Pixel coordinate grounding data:
○ ○ ○
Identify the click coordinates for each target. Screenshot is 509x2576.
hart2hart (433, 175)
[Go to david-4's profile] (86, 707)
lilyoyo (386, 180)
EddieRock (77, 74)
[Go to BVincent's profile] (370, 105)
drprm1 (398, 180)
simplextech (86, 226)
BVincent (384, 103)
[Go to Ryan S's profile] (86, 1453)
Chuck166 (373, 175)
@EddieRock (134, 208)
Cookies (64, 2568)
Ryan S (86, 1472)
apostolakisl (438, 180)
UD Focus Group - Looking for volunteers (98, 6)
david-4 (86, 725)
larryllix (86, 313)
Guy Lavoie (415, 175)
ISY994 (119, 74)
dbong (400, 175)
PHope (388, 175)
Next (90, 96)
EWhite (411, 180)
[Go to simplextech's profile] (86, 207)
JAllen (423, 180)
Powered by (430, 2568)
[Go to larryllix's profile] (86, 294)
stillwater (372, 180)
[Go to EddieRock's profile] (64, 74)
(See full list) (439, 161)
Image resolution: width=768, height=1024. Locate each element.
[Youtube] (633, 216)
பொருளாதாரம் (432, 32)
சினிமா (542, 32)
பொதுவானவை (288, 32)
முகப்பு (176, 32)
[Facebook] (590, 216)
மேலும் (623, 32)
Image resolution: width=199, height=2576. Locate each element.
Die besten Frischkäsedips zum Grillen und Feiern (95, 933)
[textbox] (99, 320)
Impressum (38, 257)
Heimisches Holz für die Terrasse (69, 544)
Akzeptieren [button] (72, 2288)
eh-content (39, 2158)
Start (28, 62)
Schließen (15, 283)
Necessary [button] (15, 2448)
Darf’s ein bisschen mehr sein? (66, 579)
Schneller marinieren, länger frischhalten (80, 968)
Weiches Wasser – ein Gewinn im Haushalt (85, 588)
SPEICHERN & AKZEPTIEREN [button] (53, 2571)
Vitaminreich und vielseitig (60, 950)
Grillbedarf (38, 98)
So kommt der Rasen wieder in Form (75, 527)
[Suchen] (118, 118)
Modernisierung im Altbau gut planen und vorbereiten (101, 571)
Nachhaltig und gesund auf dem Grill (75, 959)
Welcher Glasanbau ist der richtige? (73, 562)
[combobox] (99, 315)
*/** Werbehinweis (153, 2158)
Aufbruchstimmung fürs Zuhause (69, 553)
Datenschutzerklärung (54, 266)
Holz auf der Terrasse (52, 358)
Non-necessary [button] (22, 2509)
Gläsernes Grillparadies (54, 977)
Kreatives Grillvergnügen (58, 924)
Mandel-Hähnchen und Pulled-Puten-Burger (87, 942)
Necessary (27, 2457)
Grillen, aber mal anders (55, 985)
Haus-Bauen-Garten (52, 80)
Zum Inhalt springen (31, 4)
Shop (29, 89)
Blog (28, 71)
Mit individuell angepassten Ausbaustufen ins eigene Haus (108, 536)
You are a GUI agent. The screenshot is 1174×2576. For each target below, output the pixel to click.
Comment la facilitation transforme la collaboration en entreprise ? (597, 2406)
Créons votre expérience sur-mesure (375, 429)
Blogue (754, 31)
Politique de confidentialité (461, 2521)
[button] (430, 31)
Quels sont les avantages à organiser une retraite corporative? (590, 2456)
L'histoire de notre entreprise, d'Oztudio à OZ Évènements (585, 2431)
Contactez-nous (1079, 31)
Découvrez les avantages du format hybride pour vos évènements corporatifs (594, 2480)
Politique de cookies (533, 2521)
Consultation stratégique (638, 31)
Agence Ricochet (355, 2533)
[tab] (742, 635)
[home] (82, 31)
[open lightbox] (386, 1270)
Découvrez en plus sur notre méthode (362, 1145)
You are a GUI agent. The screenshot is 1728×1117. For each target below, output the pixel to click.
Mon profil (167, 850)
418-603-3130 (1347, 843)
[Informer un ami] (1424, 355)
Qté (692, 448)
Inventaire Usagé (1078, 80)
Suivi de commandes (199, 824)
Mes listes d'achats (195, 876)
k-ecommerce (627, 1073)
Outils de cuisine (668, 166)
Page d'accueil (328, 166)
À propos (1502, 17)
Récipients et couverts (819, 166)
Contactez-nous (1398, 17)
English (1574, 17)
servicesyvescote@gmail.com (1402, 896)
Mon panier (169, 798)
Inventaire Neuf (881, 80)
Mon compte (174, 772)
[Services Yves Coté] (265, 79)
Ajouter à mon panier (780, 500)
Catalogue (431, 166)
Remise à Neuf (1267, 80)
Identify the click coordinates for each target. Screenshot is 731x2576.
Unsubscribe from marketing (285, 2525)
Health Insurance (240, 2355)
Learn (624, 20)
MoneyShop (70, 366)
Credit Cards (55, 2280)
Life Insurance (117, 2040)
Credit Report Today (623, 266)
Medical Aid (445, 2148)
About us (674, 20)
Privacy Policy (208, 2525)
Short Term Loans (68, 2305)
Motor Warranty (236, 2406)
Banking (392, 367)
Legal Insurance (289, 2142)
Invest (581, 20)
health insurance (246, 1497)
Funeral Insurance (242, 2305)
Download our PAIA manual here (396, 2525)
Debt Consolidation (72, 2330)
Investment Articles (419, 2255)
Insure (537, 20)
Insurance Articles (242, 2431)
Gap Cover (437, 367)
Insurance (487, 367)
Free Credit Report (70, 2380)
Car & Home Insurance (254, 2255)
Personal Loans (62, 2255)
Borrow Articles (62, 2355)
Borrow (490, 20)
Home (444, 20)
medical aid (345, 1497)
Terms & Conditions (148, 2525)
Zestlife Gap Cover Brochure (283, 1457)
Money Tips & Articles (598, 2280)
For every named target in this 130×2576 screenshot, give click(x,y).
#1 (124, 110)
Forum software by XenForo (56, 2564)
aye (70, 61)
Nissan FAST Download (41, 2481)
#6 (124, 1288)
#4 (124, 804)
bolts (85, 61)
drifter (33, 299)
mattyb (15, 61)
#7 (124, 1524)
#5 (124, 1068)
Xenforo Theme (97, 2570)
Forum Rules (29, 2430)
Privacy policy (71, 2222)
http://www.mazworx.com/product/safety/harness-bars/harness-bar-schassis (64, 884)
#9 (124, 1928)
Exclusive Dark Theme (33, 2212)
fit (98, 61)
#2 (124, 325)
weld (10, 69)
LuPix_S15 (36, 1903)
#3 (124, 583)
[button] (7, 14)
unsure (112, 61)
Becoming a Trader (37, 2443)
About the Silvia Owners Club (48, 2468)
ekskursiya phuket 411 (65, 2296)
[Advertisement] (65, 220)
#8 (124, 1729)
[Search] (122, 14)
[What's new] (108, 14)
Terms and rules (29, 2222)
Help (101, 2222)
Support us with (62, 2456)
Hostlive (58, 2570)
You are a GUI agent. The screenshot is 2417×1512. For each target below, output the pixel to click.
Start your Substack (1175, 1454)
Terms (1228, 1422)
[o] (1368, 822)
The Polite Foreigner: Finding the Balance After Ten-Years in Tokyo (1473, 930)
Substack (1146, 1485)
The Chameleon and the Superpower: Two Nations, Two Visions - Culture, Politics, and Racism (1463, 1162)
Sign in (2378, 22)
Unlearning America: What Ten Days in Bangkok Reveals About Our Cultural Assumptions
○ ○ ○
## Prompt
What is needed is an exact retyping of every line from the one containing "Forum Rules (29, 2430)" through the final line of the entries, and only those lines.

## Completed exercise
Forum Rules (29, 2430)
Privacy policy (71, 2222)
http://www.mazworx.com/product/safety/harness-bars/harness-bar-schassis (64, 884)
#9 (124, 1928)
Exclusive Dark Theme (33, 2212)
fit (98, 61)
#2 (124, 325)
weld (10, 69)
LuPix_S15 (36, 1903)
#3 (124, 583)
[button] (7, 14)
unsure (112, 61)
Becoming a Trader (37, 2443)
About the Silvia Owners Club (48, 2468)
ekskursiya phuket 411 (65, 2296)
[Advertisement] (65, 220)
#8 (124, 1729)
[Search] (122, 14)
[What's new] (108, 14)
Terms and rules (29, 2222)
Help (101, 2222)
Support us with (62, 2456)
Hostlive (58, 2570)
You are a GUI agent. The screenshot is 2417×1512. For each target below, output the pixel to click.
Start your Substack (1175, 1454)
Terms (1228, 1422)
[o] (1368, 822)
The Polite Foreigner: Finding the Balance After Ten-Years in Tokyo (1473, 930)
Substack (1146, 1485)
The Chameleon and the Superpower: Two Nations, Two Visions - Culture, Politics, and Racism (1463, 1162)
Sign in (2378, 22)
Unlearning America: What Ten Days in Bangkok Reveals About Our Cultural Assumptions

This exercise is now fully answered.